Rupert nodded, pleased with the answer, and Eliot stepped towards them. He pressed his lips against the sun-warmed top of Rupert’s head, before nosing at the soft, stubbled spot below Quentin’s ear. Gently, Quentin leaned into his touch
“Jesus fuck.” Eliot slammed one angry fist on the table and then buried his face in his hands. The sharp pain in his wrist helped to draw him out of the memory, but he was still stuck half-in and half-out: he could still smell Quentin’s hair and the damp of his skin after working on the mosaic in the afternoon heat. He could still feel a tiny hand tugging at his linen shirt. Eliot suppressed the urge to throw his chair backwards and rip himself away from it. “Jesus fucking Christ,” he said again, wounded, his lips muffled against his palms.
“Hey,” Quentin said quickly, shooting one hand out to gently grab Eliot’s wrist. “El? You okay?”
He couldn’t answer – paralyzed by the memory, he opened his eyes and slowly blinked before taking stock of himself: they were in a shitty diner in midtown. In front of him, there was a scuffed white plate with a bagel on it. There was lox on the bagel. Quentin was sitting across from him. Quentin was wearing a grey sweater. He could feel Quentin’s foot touching his foot. Quentin’s warm hand was on his wrist.
This is an in-progress series about Eliot and Quentin dealing with their memories of the mosaic timeline. I tend to write what I want to read and, if I could read nothing except fic about Quentin and Eliot emotionally processing flashbacks of that timeline for the rest of my days in this fandom? I would be very lucky indeed.
spring sooner than the lark by greywash
"I love you," Eliot says, very quietly; and Quentin says, "I know."
"I'm in love with you," Eliot says; and Quentin says, "I know," and then lifts up his head.
Straightens. Quentin reaches up. Rubbing a thumb against Eliot's burning cheek: Eliot can't stop looking at him. His lovely serious sweet face.
"I think I've always been in love with you," Eliot says, barely breathing; and Quentin nods, cupping his cheek.
"I know, sweetheart," he says, really gently. "But that's not what I asked."
His big dark, sad eyes.
Eliot swallows. There is an odd, unstable sort of a wobble, buried somewhere under his sternum. "If I said no," he says; and then takes a breath, and corrects: "if. If it doesn't work out."
Quentin closes his eyes, and then touches their foreheads together.
"Then we'll figure it out," he says, very quietly, "that's not what I'm asking."
Eliot closes his eyes; and Quentin takes a breath.
"This is your home," Quentin says, very quietly. "I'm—yours, whatever happens, we're yours, I'm not going to leave, and I'm not going to—to take Teddy away from you, or something"; and Eliot—Eliot can't— "Oh, Christ, El": Quentin slides his arm around Eliot's middle.
Pulling him. Close.
Eliot curls up. Tucking his face into Quentin's throat.

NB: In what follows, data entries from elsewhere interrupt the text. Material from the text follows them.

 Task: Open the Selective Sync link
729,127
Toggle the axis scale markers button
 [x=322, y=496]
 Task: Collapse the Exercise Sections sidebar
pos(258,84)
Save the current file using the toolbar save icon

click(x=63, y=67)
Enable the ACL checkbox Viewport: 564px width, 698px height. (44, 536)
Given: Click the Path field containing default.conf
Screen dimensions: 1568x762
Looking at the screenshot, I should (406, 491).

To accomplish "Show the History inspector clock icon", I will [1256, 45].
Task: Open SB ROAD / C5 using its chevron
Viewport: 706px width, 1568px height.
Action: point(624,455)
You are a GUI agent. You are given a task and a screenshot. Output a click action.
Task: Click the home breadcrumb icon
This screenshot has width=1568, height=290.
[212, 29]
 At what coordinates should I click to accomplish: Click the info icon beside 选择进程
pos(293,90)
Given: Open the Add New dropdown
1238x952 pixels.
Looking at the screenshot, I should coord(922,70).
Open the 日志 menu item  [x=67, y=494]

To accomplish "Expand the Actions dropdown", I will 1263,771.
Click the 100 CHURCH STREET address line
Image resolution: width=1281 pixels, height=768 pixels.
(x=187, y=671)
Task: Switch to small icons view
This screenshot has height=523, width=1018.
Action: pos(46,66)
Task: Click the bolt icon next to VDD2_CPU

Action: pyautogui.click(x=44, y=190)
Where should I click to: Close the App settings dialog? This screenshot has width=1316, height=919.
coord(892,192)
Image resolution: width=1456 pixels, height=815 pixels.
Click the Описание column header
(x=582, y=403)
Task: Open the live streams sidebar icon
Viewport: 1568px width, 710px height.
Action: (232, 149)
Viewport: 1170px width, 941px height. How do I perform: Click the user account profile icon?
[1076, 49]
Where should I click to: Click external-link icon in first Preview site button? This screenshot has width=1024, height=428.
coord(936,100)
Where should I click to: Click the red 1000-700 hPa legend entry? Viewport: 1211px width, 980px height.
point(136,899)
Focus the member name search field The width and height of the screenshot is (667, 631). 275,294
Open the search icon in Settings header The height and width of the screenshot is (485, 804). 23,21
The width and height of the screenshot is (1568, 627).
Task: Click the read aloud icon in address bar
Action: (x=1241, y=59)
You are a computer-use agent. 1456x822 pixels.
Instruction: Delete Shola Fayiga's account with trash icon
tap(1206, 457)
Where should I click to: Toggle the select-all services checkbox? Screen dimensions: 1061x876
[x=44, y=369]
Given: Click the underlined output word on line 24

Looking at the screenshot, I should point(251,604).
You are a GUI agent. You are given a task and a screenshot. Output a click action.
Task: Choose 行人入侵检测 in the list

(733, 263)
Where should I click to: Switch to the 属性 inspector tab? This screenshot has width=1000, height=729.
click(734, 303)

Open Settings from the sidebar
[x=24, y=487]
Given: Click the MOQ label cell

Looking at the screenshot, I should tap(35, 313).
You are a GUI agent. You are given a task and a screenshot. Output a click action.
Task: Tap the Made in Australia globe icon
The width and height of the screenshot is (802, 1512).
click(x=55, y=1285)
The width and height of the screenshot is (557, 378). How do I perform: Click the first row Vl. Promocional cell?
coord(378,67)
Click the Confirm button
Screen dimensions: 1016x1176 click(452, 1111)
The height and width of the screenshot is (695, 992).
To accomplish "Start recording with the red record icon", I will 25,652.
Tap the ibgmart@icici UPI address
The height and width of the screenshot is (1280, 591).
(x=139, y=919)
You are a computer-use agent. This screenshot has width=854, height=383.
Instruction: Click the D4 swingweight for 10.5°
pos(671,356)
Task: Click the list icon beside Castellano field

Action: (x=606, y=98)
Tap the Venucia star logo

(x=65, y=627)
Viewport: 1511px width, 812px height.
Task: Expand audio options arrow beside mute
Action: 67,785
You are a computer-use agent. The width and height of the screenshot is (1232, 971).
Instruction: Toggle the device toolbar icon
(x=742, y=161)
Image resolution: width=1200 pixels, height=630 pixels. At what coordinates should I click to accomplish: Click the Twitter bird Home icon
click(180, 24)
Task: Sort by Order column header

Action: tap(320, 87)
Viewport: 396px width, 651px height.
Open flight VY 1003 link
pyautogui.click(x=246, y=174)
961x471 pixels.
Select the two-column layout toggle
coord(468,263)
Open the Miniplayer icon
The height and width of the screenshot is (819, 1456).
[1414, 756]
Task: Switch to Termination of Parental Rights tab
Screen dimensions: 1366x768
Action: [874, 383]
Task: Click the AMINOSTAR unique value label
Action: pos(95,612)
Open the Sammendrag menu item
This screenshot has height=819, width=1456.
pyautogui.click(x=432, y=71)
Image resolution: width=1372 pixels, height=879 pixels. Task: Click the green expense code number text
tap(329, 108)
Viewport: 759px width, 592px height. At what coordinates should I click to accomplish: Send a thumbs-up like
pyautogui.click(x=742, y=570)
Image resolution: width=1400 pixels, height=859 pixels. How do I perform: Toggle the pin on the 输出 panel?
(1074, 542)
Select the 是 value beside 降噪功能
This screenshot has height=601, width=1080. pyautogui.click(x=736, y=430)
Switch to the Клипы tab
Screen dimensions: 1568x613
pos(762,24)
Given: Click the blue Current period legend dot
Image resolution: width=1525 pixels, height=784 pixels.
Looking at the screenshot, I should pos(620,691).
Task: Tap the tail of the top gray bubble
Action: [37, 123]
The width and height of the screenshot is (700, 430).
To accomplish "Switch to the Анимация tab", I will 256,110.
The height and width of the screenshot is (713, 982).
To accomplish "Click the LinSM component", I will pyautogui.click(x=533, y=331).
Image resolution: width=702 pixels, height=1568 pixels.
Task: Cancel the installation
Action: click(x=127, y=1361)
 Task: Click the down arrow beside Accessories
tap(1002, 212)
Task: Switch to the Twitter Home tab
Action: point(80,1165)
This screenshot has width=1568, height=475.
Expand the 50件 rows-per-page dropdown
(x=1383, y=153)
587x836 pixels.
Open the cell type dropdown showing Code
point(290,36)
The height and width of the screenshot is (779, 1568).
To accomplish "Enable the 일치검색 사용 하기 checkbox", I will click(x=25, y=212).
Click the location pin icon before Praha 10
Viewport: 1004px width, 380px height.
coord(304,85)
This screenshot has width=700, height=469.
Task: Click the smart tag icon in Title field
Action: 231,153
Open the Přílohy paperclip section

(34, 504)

"You know you gave him to me, right?" Quentin says, very quietly. "You're as much his father as I am"; and Eliot presses his eyes to Quentin's warm rough sweat-smelling skin.
Get the FUCK out of here with that intensely gorgeous prose. Talk about setting a mood. Ever since I read it, this gorgeous fic has spurred on my desire to write for the Magicians and my desire to WRITE BETTER.